Roh, ungleichmäßig synkopiert, ist die Musik ein Wirrwarr brummender Noten, die ineinander übergehen wie bei einem Mann, der ein Gebet vor sich hin murmelt. Kurzfristig wundert sich Deacon, wo er sie gehört hat, wo er sie aufgeschnappt hat, weil sich in dieser Musik nichts bekannt anhört. Keine Spur von Blues, keine Andeutung von Folk, noch nicht einmal das betrunkene Gelächter des Großstadtjazz oder das Donnern des Gospels. Nur ein harter Klumpen Sehnsucht, der sich wie Gräten in seinem Hals verfängt, während er spielt, spielt und spielt – Improvisation nach Improvisation in dem verzweifelten Versuch, die Basslinie in bekannte Gefilde zu bugsieren.

Aber das Lied gibt nicht nach. Stattdessen zerrt es ihn mit sich hinab. Hinab, hinab und tief unter die Arpeggios unbekannter Akkorde. Und Deacon spielt weiter nach seiner Melodie, ein besessener Mann, die Lungen erzittern bei jedem neuen Refrain, selbst als die Musik sich von einem hypnotischen Adagio zu einer krachenden, sinnlosen Lawine von Noten wandelt. Es gibt nur noch Musik und ein Feuer, das sich durch ihn frisst, und trotzdem kann Deacon irgendwie

einfach

nicht

aufhören.

Die Lichter flackern und wackeln, Ketten rasseln.

Und plötzlich gibt es nichts mehr, was man beenden könnte, denn es ist vorbei und er ist frei. Deacon sackt auf seinem Sitz zusammen, seine Kehle schäumt immer noch von der Erinnerung an den Krach. Seine Finger brennen. Die Haut ist rot geworden und wirft Blasen.
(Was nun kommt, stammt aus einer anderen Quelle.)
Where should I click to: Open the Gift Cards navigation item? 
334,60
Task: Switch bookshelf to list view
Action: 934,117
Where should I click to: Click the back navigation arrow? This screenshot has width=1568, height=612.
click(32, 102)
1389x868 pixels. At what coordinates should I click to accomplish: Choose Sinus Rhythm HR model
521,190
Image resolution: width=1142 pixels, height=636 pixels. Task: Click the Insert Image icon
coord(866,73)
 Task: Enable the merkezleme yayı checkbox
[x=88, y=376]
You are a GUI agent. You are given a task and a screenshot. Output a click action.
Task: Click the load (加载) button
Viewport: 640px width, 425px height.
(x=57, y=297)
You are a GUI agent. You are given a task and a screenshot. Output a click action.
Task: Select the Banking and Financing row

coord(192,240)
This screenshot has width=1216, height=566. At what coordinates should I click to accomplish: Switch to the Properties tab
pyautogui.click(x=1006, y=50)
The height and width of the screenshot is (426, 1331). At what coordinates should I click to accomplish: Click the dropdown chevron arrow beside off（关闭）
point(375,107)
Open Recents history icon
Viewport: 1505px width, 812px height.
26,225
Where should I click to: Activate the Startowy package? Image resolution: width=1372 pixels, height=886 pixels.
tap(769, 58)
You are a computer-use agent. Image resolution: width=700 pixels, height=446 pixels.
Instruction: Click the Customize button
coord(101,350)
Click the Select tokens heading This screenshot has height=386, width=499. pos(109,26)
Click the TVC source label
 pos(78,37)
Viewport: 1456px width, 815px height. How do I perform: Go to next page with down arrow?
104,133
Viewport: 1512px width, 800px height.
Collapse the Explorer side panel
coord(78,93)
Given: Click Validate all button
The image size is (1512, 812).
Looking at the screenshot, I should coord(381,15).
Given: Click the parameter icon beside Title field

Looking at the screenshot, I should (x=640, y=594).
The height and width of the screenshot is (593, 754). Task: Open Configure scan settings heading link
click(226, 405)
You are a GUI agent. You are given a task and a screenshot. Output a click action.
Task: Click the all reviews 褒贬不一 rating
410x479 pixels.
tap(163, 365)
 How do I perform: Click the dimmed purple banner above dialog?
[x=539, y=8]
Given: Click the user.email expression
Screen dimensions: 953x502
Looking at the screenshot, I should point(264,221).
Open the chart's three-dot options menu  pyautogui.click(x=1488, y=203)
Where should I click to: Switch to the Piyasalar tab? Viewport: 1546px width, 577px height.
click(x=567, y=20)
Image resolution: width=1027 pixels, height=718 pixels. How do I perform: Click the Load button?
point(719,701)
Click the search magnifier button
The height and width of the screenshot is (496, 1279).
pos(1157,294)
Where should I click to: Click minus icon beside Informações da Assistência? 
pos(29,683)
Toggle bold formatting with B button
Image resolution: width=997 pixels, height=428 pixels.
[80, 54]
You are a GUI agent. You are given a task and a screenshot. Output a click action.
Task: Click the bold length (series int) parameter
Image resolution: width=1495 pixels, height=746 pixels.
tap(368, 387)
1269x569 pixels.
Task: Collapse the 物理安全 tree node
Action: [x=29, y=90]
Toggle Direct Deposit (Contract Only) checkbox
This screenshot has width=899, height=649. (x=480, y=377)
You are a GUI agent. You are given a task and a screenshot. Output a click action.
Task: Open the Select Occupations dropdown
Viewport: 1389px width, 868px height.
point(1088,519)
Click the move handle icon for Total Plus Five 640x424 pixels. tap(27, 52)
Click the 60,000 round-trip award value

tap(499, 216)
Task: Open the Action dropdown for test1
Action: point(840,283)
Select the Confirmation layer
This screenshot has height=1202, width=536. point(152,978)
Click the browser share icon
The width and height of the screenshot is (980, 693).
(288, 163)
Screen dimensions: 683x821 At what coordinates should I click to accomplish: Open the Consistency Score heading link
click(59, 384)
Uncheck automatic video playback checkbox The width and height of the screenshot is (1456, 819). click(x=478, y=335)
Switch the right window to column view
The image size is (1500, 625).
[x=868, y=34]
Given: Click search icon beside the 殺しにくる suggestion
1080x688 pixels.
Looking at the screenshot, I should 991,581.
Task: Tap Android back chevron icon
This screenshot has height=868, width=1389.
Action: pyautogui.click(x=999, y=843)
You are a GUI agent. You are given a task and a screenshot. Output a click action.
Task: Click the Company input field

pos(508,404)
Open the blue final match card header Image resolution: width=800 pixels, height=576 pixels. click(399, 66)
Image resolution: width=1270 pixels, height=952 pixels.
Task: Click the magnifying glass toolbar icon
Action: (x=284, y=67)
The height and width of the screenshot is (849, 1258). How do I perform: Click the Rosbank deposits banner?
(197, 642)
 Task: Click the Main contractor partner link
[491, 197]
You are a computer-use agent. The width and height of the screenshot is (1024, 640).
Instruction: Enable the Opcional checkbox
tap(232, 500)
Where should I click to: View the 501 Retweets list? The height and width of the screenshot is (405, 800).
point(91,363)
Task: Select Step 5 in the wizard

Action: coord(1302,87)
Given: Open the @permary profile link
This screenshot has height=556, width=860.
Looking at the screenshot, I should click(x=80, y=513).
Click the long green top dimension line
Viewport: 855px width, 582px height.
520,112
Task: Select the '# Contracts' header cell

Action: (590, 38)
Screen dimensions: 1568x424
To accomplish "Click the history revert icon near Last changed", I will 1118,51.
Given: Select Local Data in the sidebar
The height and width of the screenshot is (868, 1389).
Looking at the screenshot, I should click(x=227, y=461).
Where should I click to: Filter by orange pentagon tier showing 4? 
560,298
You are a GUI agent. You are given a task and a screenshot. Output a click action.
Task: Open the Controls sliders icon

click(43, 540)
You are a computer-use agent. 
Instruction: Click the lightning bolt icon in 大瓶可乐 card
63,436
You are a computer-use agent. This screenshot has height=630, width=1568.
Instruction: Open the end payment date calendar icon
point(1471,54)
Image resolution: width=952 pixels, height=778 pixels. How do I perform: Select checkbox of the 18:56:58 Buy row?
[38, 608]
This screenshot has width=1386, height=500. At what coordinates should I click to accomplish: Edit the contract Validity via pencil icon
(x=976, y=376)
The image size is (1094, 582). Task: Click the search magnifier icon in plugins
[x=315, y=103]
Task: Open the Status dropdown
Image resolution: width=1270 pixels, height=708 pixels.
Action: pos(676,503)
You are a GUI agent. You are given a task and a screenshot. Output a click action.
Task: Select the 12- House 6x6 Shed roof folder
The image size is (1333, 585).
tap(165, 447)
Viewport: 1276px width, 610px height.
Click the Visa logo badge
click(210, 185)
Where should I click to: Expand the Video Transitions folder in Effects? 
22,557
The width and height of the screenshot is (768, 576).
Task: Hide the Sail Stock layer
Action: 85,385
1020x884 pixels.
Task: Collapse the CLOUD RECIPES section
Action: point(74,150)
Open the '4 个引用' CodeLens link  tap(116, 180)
Er weiß, dass die Blasen am Morgen prall vor Eiter und seine Finger nutzlos sein werden, bis er die Blasen aufsticht und die Flüssigkeit herausdrückt. Trotzdem ist das Lied immer noch da, pulsiert wie ein Kater nach zu viel Schnaps; natürlich mittlerweile weniger intensiv und leise genug, um es für ein paar Stunden zu ignorieren. Aber es ist immer noch da, wartend.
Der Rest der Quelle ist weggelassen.